- Opening Delimiter -

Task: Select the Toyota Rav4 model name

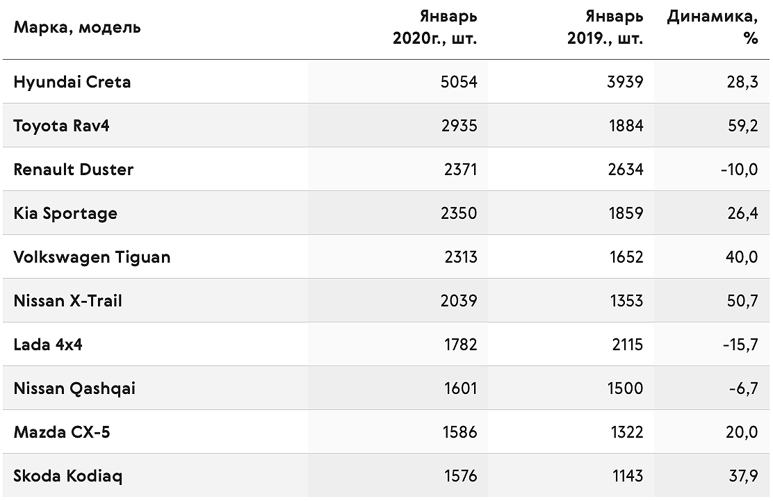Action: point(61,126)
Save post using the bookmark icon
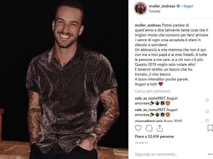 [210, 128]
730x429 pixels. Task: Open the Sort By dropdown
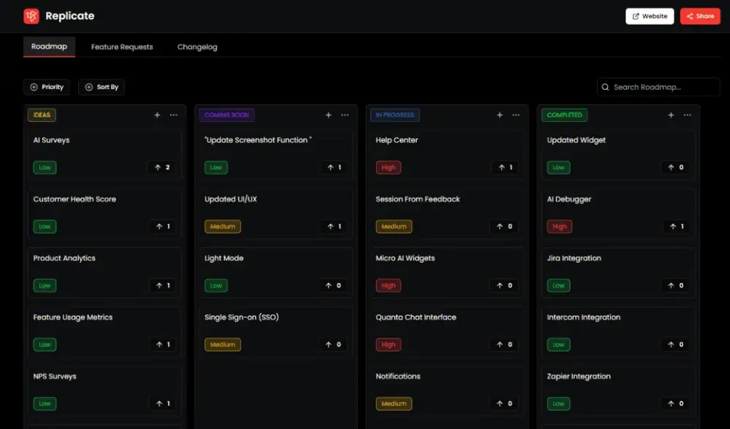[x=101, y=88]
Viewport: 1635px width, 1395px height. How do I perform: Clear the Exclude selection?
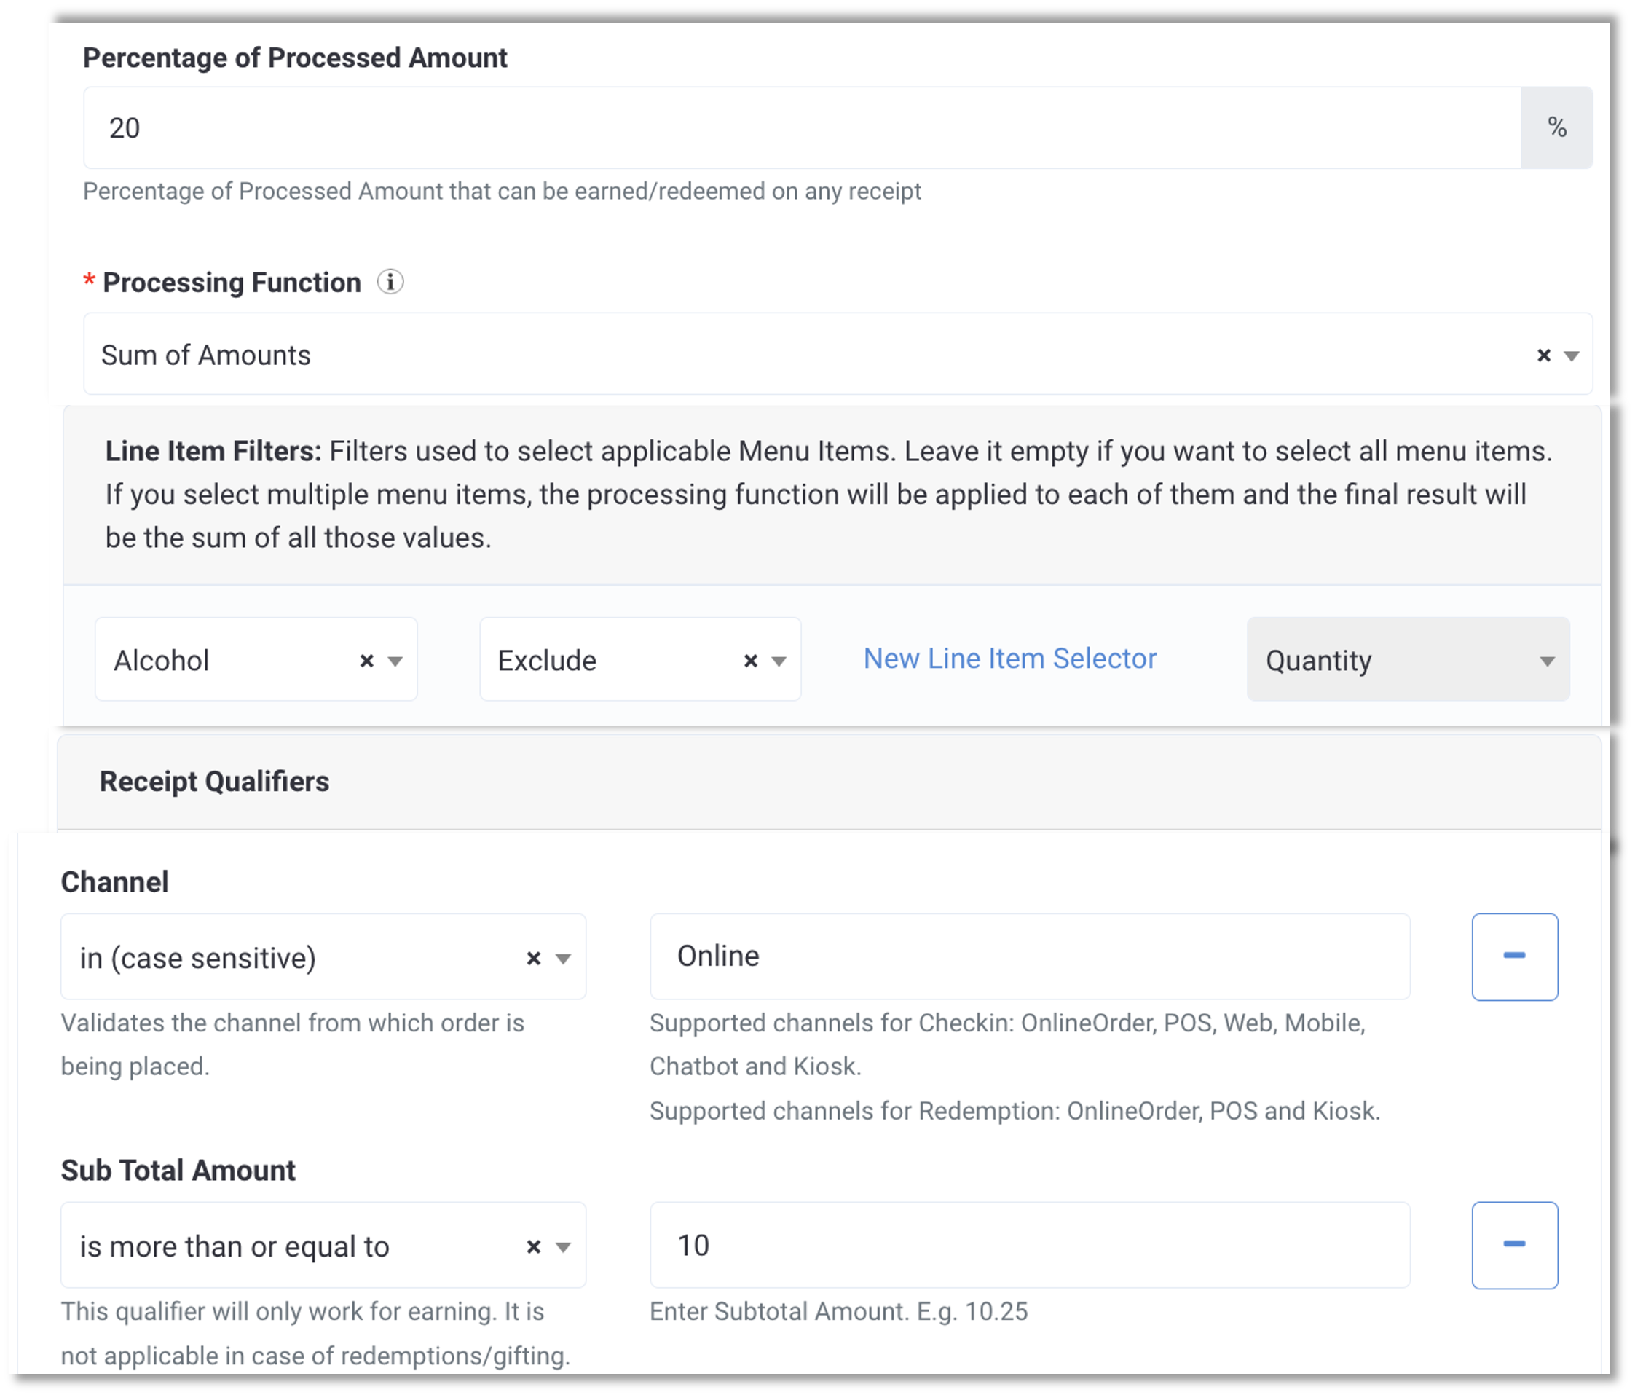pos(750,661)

- Closing Delimiter -

Instructions for the task: Word-for-word output of the material above is needed, with the pictures left out.

Expected answer:
Task: Select the Toyota Rav4 model name

Action: point(61,126)
Save post using the bookmark icon
 [210, 128]
730x429 pixels. Task: Open the Sort By dropdown
[x=101, y=88]
Viewport: 1635px width, 1395px height. How do I perform: Clear the Exclude selection?
pos(750,661)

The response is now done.